Review: Follies / Stephen Sondheim / National Theatre

Sondheim’s 1971 musical about a showgirl reunion in the remains of a theatre scheduled for demolition is a rich and complex story. The NT’s highly-praised production is a corker.

It’s also a show that demands considerable resources. It shines when design and stagecraft are given equal billing with the music. Many well-intentioned semi-staged productions have left me wanting. But the National Theatre’s 2017 production has resource, talent, and skills in abundance, something that guarantees it a place in the show’s history.

Imelda Stanton did what Imelda Staunton does best: agony plain to see, bottled-up bitterness, and crushing self-denial. I wasn’t entirely convinced by Losing My Mind. There were moments when I felt as though she was holding something back, when I wanted her to go full-throttle-bitter-and-twisted. But,

Opposite Staunton’s often skittish Sally Durant was Peter Quast’s silky-voice Benjamin Stone, a haplessly seductive man. Quast deployed a flawless tone in Too Many Mornings reminiscent of George Hearne just with the raspy edges smoothed out a bit.

Tracie Bennett’s depiction of Carlotta Campion in I’m Still Here channelled the queen of drink-addled characterisations Elaine Stricht, but went further to make the character her own, bringing out a hard-edged defiance and making it something to aspire to. Gritty and dark, Bennett sharpened the knife and twisted it slowly, giving the climax more menace than the unbridled sass I’d previously been used to. A delight.

Josephine Barstow and Alison Langer’s remarkable duet One More Kiss was the crowning achievement – a telling contrast of young and old voices which when combined in the final verse made for a magical creation.

A handful of Sondheim newcomers (those whose entry point has been Disney’s Into the Woods) berate the shows for being overly long. And as rich and satisfying a production as this was, there were moments when I felt like I was flagging (in particular during the sequence of follies towards the end).

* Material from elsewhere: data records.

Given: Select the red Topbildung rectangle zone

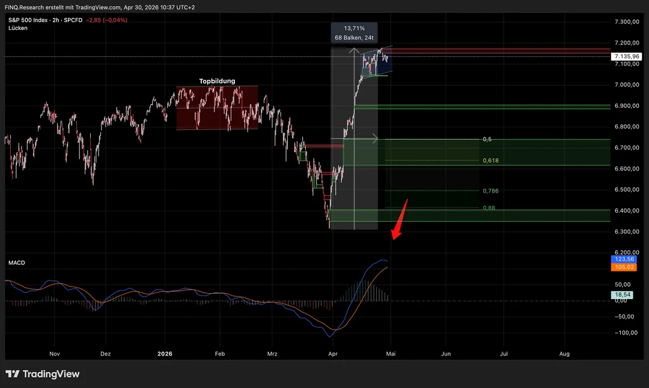Looking at the screenshot, I should (x=217, y=108).
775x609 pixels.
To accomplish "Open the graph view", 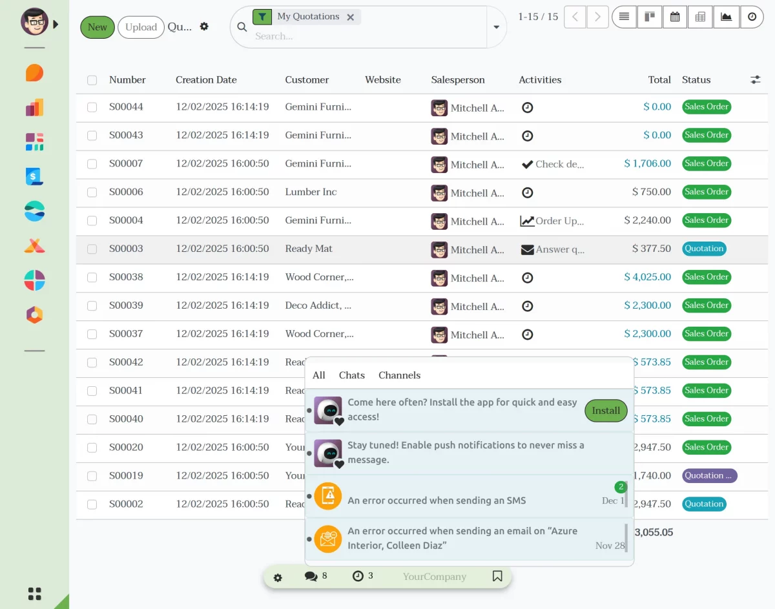I will (x=725, y=17).
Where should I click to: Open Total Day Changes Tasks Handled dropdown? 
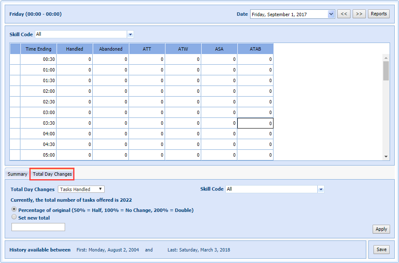tap(81, 189)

I suspect that was down to the lack of an interval, meaning the two hour fifteen minute show felt like a bit of a marathon – a tougher-than-normal ask that paradoxically exposed those moments when the plot appears needs tightening.

But what kept things moving the energy in the music, powered by a nimble twenty-piece band whose precision epitomised the painstaking attention to detail every Sondheim fan demands.

This was a remarkable performance. No surprises – that’s what everybody’s been saying. And whilst you’ll probably be scanning for the required negativity in order for the review to appear ‘impartial’, the fact is there is nothing bad to say about it.